Your instructions.
Reproduce every line of the entries below, requests included, and scale each coordinate in the answers by 0.35, rounding to whole numbers with halves going up. Omit the pictures from your answer.

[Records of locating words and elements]
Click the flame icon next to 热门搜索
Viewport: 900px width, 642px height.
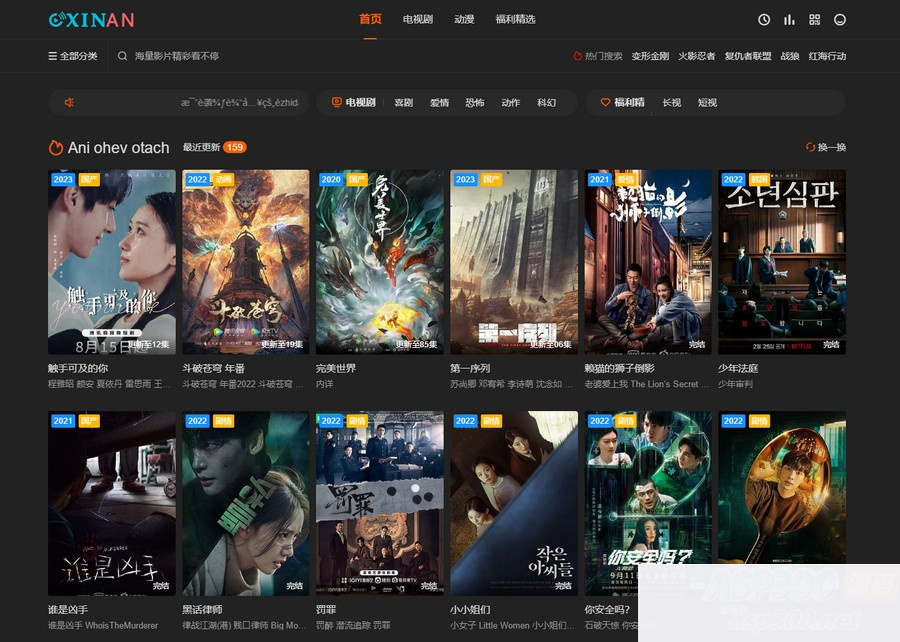pyautogui.click(x=578, y=57)
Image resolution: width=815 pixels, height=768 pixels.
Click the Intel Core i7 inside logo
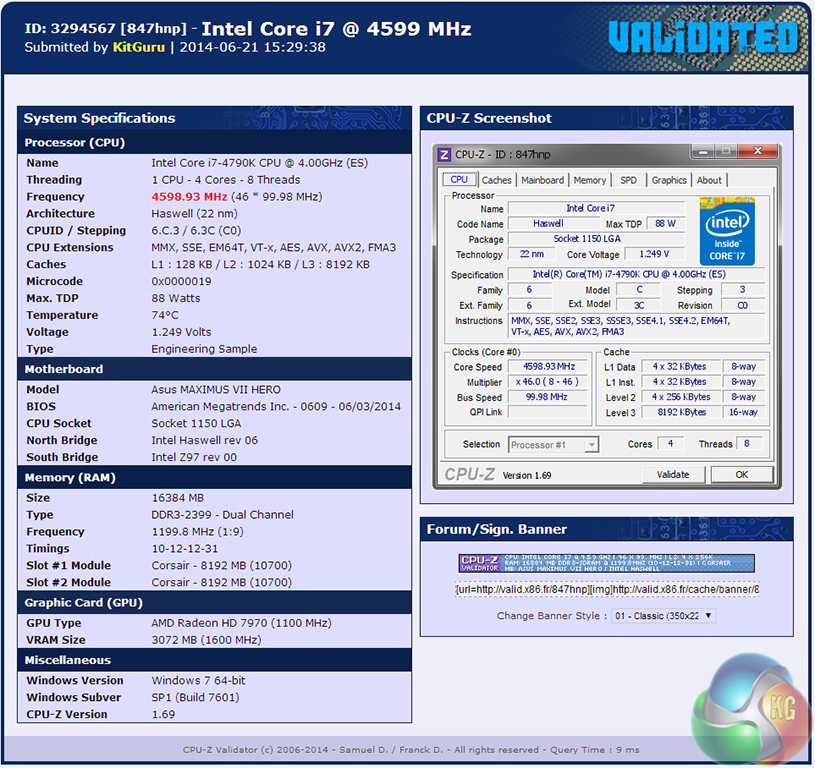point(727,231)
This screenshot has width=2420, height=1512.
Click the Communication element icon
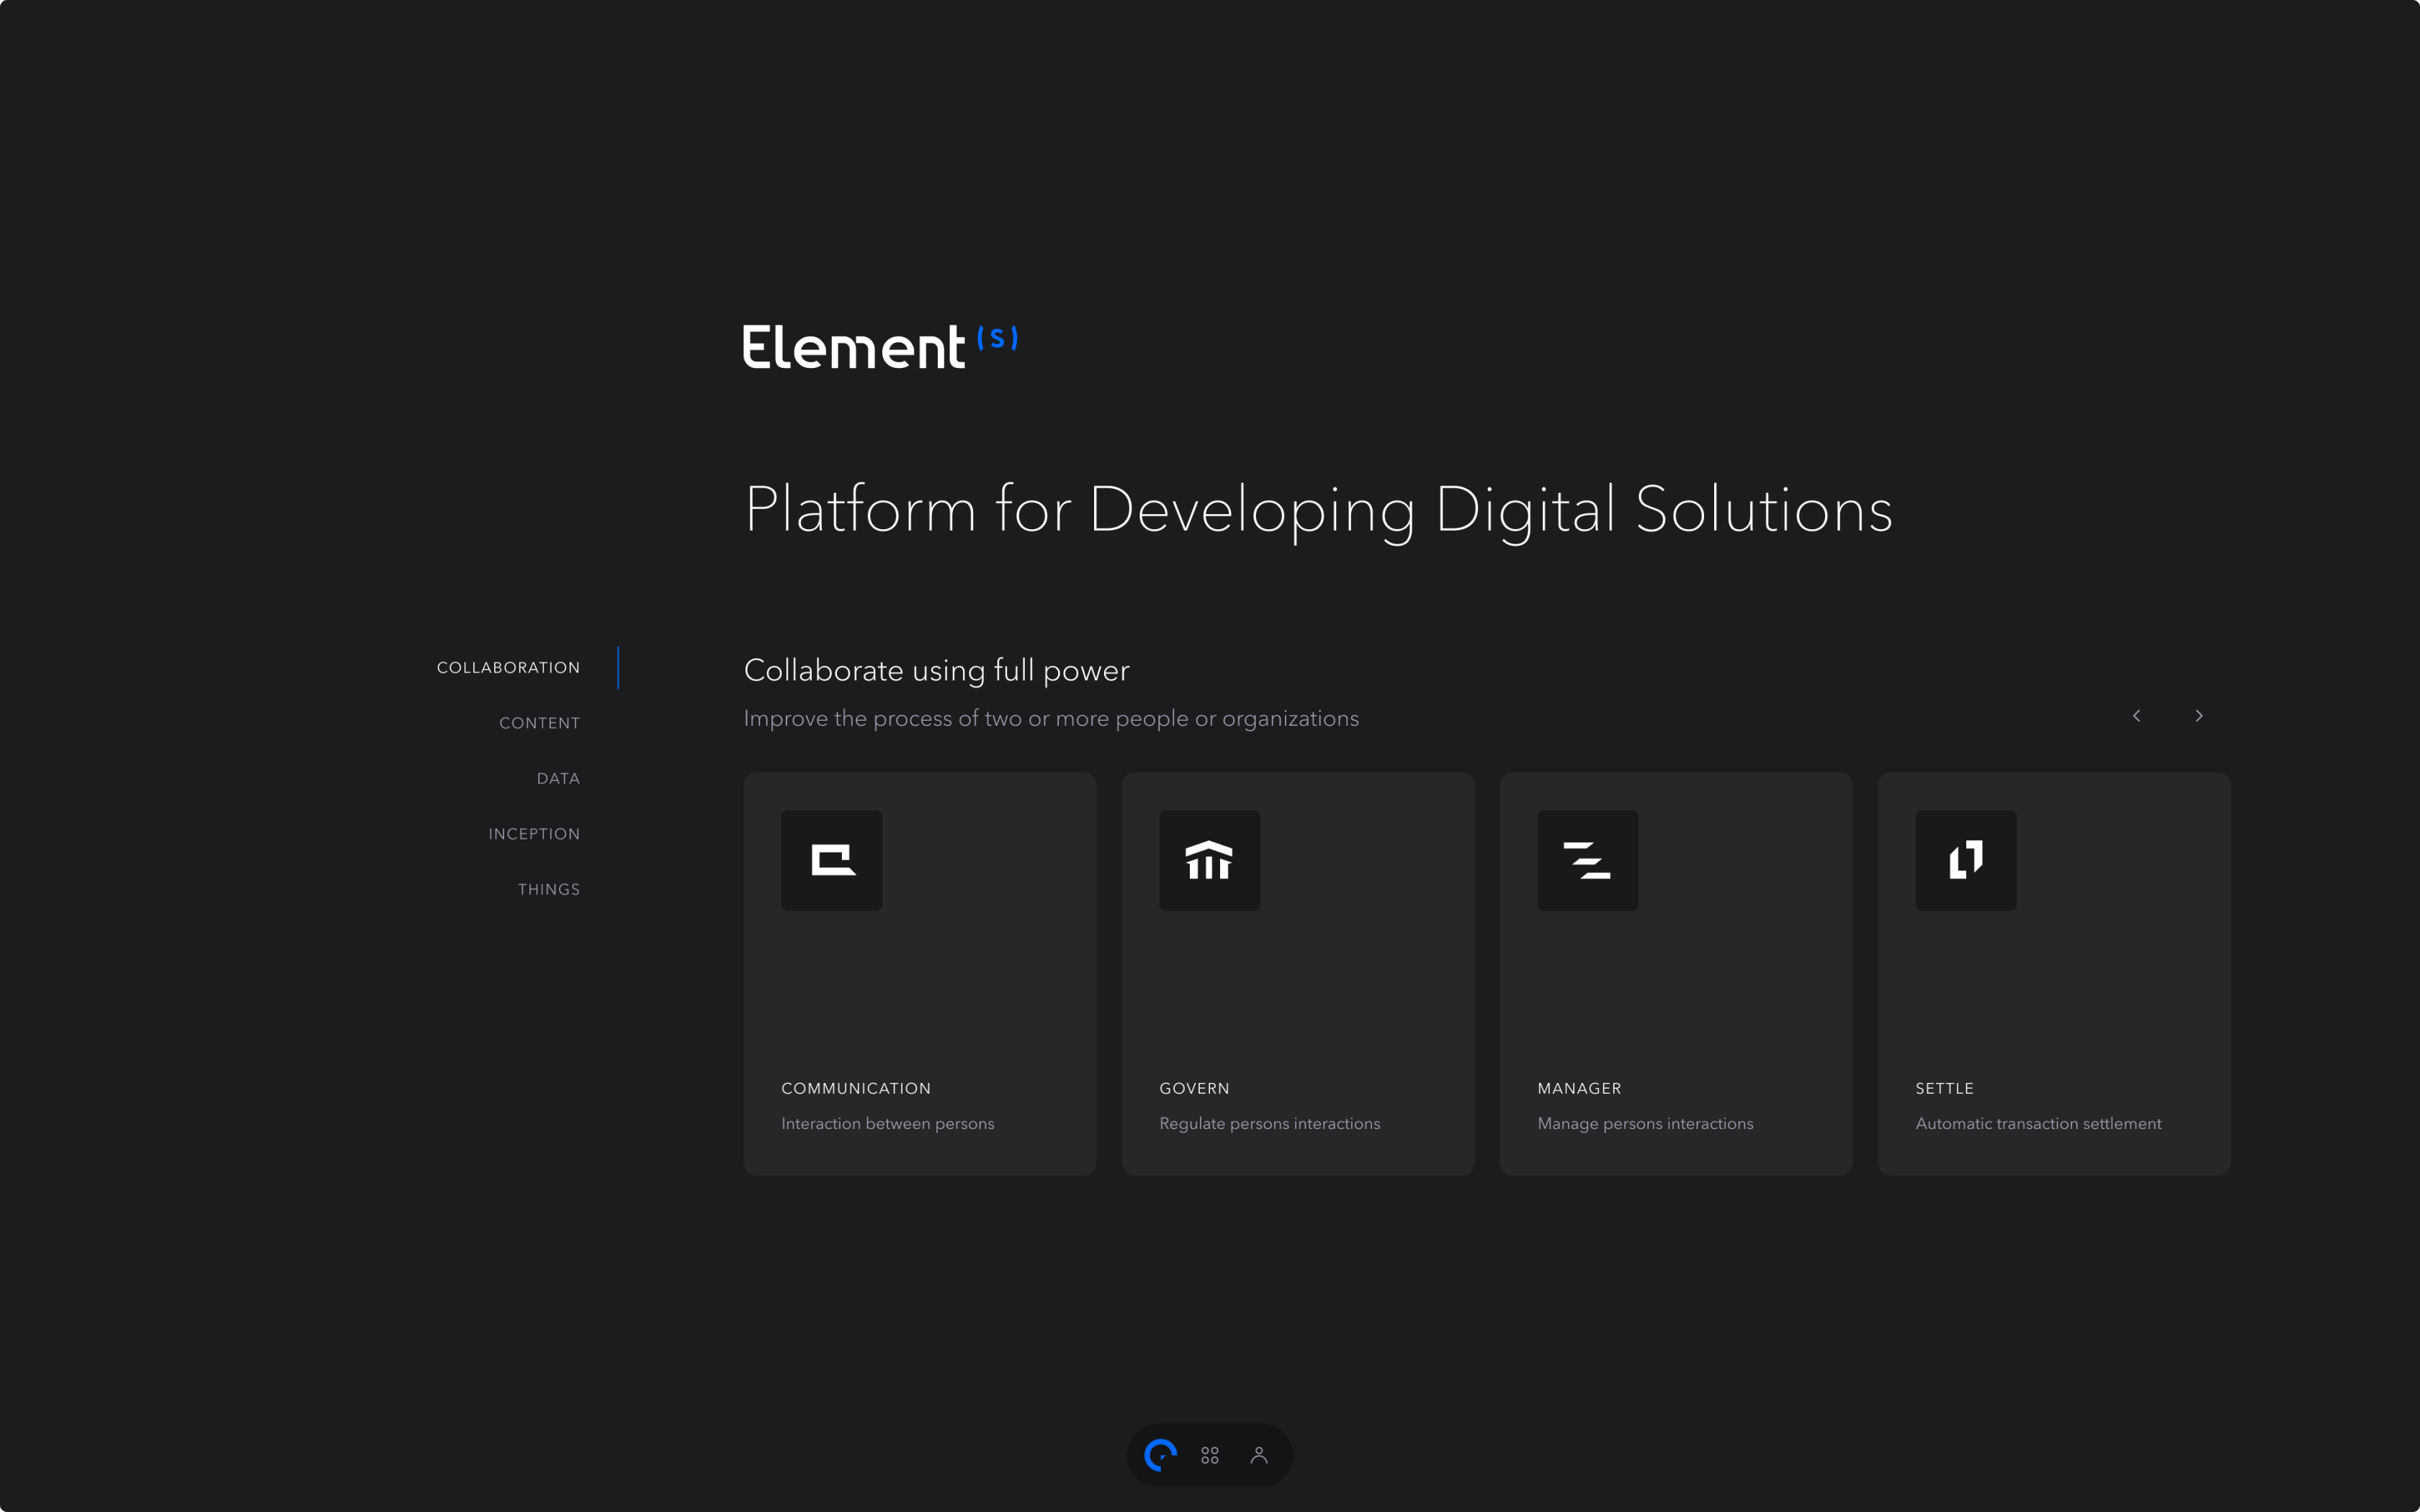(831, 860)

Task result.
Click the flame icon next to 热门搜索
Viewport: 900px width, 642px height.
pyautogui.click(x=202, y=20)
Image resolution: width=815 pixels, height=768 pixels.
Click the Intel Core i7 inside logo
point(254,81)
This screenshot has width=2420, height=1512.
Click the Communication element icon
(291, 301)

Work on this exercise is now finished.